Find every line in the records below that holds the word "agent" and copy it.

START Extracted entries

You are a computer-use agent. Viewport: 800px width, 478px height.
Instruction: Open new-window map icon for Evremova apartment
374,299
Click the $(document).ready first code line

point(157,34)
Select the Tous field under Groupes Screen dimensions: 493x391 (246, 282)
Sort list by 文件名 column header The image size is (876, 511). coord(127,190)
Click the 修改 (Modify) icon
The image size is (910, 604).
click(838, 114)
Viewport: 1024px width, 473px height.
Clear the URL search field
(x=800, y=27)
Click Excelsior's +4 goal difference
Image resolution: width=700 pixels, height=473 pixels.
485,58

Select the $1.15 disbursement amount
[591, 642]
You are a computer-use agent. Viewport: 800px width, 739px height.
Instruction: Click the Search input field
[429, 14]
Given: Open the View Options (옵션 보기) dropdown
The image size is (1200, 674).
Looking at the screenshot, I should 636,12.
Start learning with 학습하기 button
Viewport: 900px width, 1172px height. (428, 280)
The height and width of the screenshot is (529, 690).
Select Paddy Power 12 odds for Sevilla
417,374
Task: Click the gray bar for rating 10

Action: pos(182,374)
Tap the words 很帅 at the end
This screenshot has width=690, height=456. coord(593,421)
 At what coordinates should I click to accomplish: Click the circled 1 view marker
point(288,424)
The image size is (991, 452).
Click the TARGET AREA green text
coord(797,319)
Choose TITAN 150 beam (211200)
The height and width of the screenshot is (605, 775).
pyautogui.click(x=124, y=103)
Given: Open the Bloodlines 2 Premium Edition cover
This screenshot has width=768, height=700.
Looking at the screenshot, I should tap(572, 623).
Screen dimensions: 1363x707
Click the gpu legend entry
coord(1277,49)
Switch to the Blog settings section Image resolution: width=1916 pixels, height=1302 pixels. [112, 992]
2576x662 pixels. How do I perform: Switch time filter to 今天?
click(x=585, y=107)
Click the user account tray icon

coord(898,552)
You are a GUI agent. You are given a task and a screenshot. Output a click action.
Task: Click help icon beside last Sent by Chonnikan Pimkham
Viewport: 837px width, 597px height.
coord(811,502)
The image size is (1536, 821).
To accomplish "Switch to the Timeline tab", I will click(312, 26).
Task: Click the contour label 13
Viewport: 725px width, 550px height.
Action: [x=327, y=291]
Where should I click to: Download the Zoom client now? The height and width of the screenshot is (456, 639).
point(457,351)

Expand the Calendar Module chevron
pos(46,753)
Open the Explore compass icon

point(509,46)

END Extracted entries

### [Output for this task]
You are a computer-use agent. Viewport: 800px width, 478px height.
You are a computer-use agent. Viewport: 800px width, 739px height.
You are a GUI agent. You are given a task and a screenshot. Output a click action.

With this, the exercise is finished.